COMM Chang asked if JPD anticipates the need for capacity building in the internal evaluation process. Mr. Nance said that resources would need to be dedicated to that work and staff training. The data is currently being collected on a case-by-case basis; case files and reports. The way the information is collected is not really efficient and would require an amount of effort to go back and call that data to work to evaluate it. When JCRT was initiated, it was a more thoughtful process, regarding not only identifying evaluation components to report to federal funders, but to evaluation internally. JPD is revamping the information system; recognizing the need to add information elements to the system or look at a new case management system to run reports. COMM Chang strongly recommends the new system.
COMM Beijen also recommended the need for outside expert evaluation.
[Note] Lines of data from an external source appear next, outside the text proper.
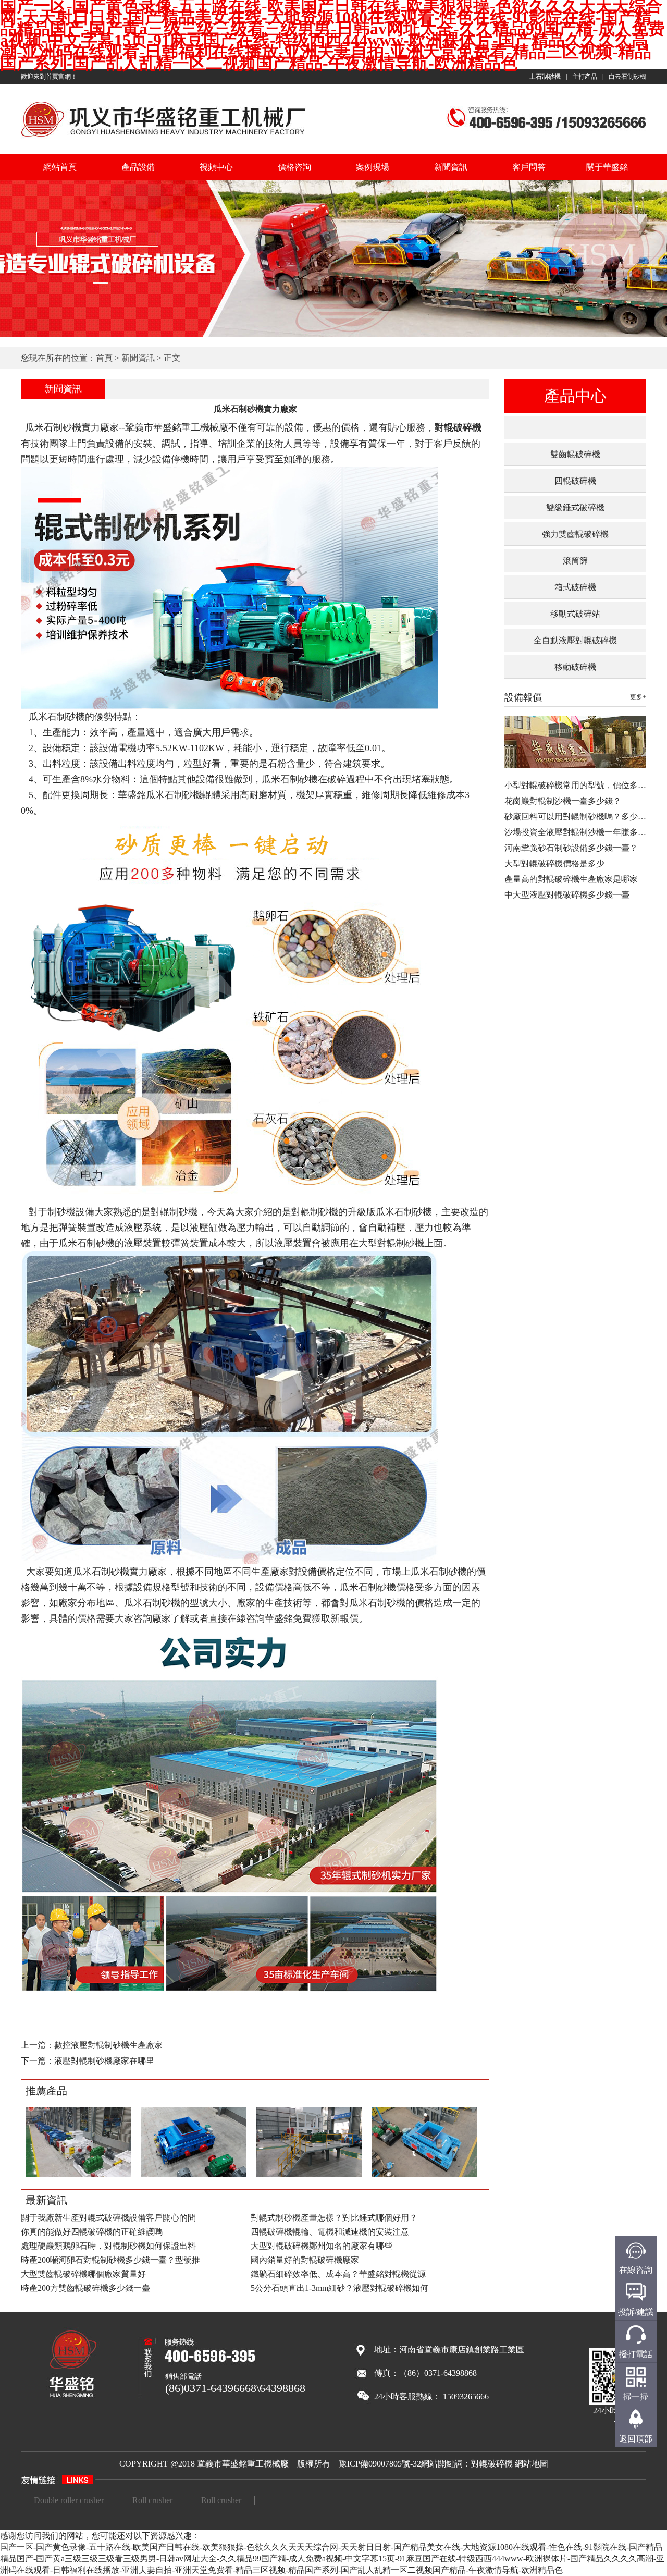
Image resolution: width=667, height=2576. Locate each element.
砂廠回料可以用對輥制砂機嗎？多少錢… (579, 816)
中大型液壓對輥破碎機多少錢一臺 (566, 894)
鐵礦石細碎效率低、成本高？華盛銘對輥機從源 (338, 2274)
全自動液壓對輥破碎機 (575, 640)
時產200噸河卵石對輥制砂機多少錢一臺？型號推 (110, 2259)
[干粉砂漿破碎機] (78, 2175)
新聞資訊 (450, 167)
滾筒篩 (575, 560)
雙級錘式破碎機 (575, 507)
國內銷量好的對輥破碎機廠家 (305, 2259)
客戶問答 (529, 167)
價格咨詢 (294, 167)
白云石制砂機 (627, 76)
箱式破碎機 (575, 587)
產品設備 (138, 167)
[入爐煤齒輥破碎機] (194, 2175)
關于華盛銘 (607, 167)
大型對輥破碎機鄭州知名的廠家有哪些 (321, 2245)
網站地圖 (531, 2463)
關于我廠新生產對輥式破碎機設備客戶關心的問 (108, 2217)
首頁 (104, 357)
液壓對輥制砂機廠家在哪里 (104, 2060)
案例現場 (372, 167)
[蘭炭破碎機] (424, 2175)
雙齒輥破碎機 (575, 454)
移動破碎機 (575, 667)
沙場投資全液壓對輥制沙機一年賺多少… (579, 832)
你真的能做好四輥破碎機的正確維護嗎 (92, 2231)
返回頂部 (635, 2438)
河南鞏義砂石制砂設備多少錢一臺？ (571, 847)
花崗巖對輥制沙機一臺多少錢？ (562, 800)
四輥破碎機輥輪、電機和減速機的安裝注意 (330, 2231)
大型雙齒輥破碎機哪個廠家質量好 (83, 2274)
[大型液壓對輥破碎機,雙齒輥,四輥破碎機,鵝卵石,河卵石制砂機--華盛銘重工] (163, 138)
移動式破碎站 (575, 613)
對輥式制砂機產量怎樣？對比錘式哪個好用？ (334, 2217)
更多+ (638, 697)
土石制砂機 (545, 76)
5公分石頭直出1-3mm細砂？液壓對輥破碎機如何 (339, 2288)
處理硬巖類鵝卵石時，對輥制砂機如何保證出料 (108, 2245)
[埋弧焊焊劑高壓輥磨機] (309, 2175)
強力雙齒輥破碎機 (575, 534)
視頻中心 (216, 167)
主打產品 (584, 76)
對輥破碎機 (492, 2463)
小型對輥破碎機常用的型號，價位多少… (579, 785)
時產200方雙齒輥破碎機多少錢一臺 (85, 2288)
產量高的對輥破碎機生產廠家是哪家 (571, 879)
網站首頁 (60, 167)
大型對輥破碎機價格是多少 (554, 863)
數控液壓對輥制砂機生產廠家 (108, 2045)
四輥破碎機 (575, 480)
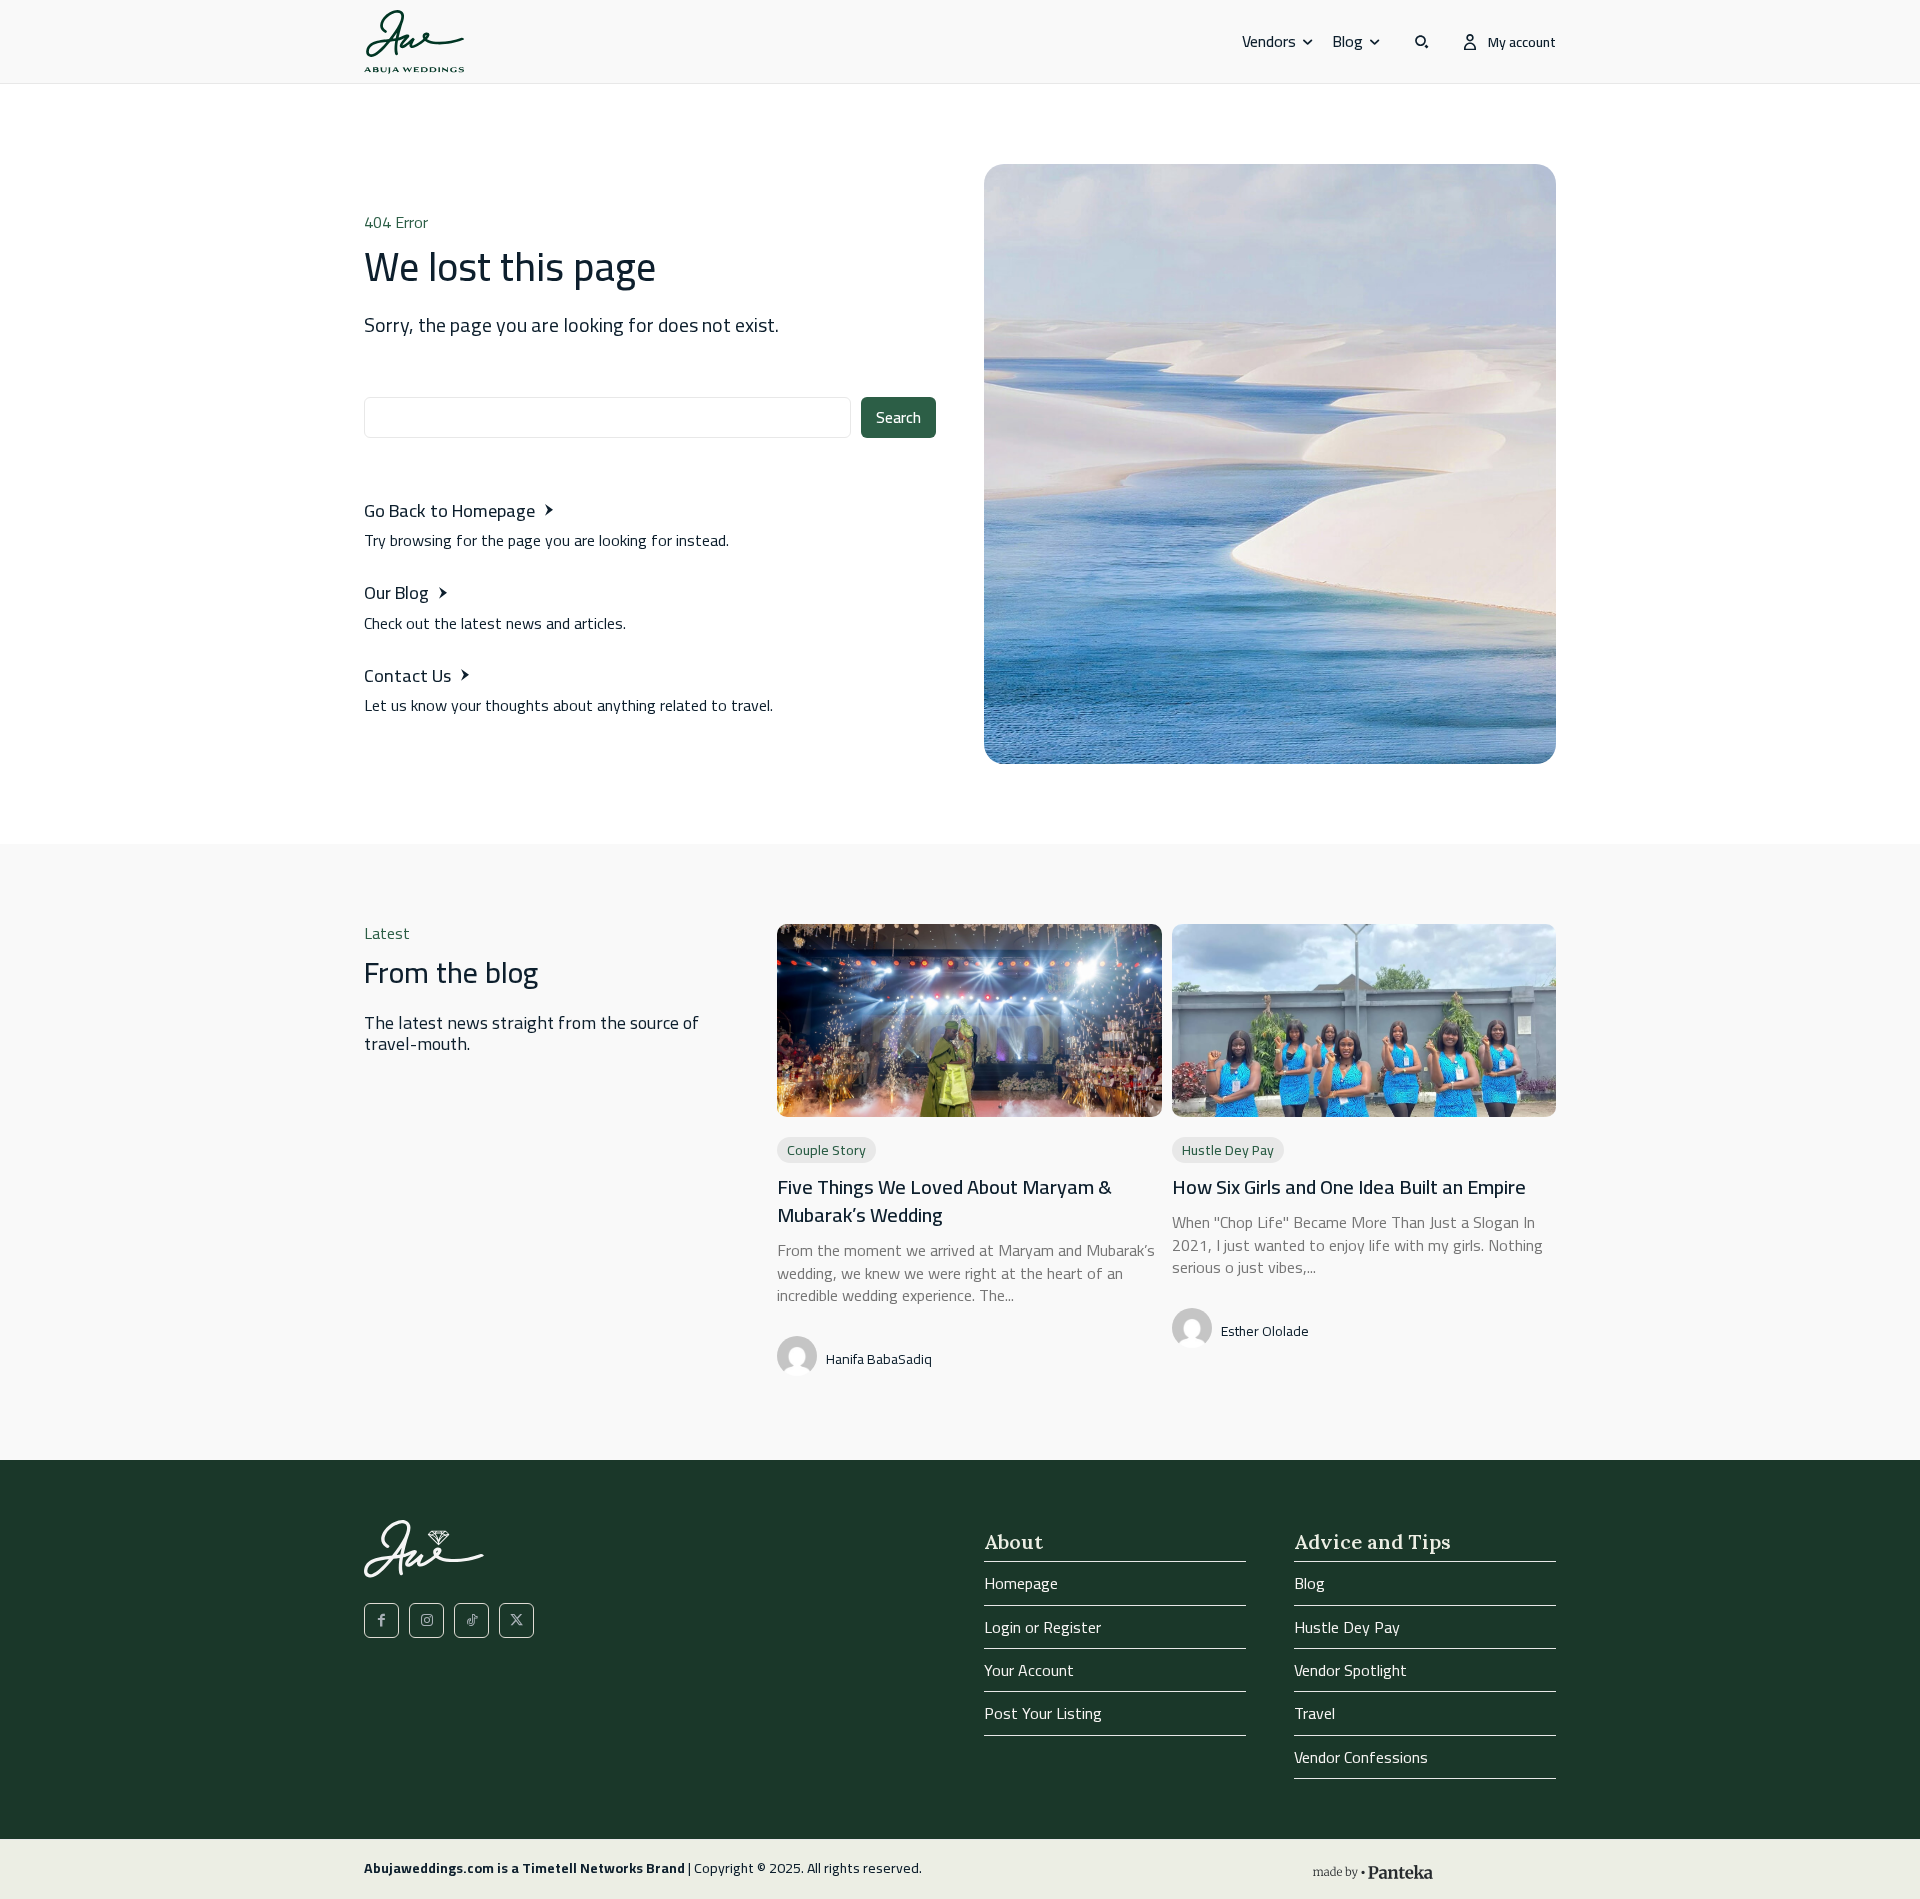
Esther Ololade (1265, 1331)
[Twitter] (516, 1620)
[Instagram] (426, 1620)
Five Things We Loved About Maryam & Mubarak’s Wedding (944, 1200)
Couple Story (826, 1150)
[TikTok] (471, 1620)
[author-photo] (800, 1358)
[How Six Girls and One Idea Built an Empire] (1364, 1020)
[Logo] (415, 42)
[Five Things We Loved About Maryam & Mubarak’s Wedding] (969, 1020)
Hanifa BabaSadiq (879, 1359)
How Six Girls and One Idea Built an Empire (1349, 1186)
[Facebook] (381, 1620)
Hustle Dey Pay (1228, 1150)
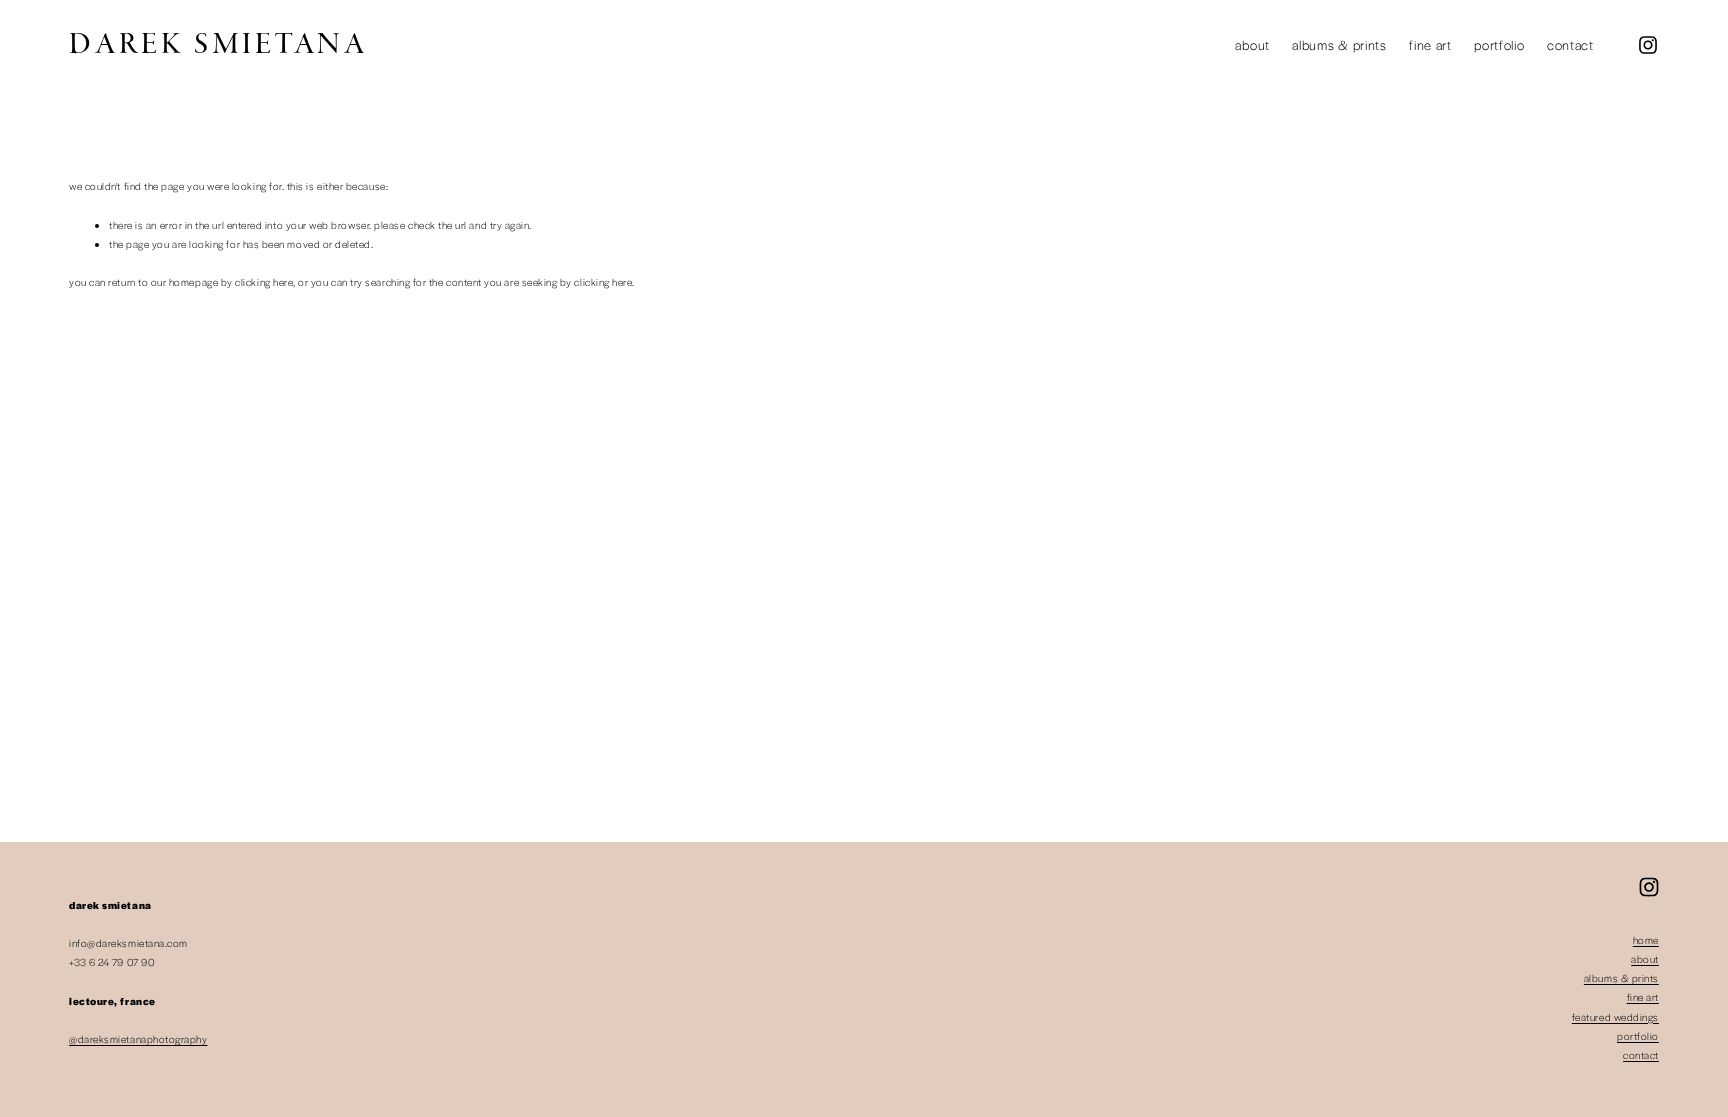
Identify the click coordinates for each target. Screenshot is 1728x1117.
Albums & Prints (1339, 44)
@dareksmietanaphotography (138, 1039)
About (1252, 44)
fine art (1643, 997)
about (1645, 959)
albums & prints (1621, 978)
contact (1641, 1055)
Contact (1570, 44)
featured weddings (1615, 1017)
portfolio (1638, 1036)
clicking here (264, 282)
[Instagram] (1648, 45)
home (1646, 940)
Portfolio (1499, 44)
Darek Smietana (218, 44)
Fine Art (1430, 44)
Mr. Nance agreed.
No public comments.
b. Committee Reports
· The Programs Committee is scheduled on January 19th at JPD.
· No public comments.
6. Future Agenda Items (ACTION ITEM)
· New Committee Assignments by Commission President Woodson was postponed until after the JPC President and Vice President elections.
· No public comments.
7. Adjournment (ACTION ITEM)
· The meeting adjourned at 6:45 p.m.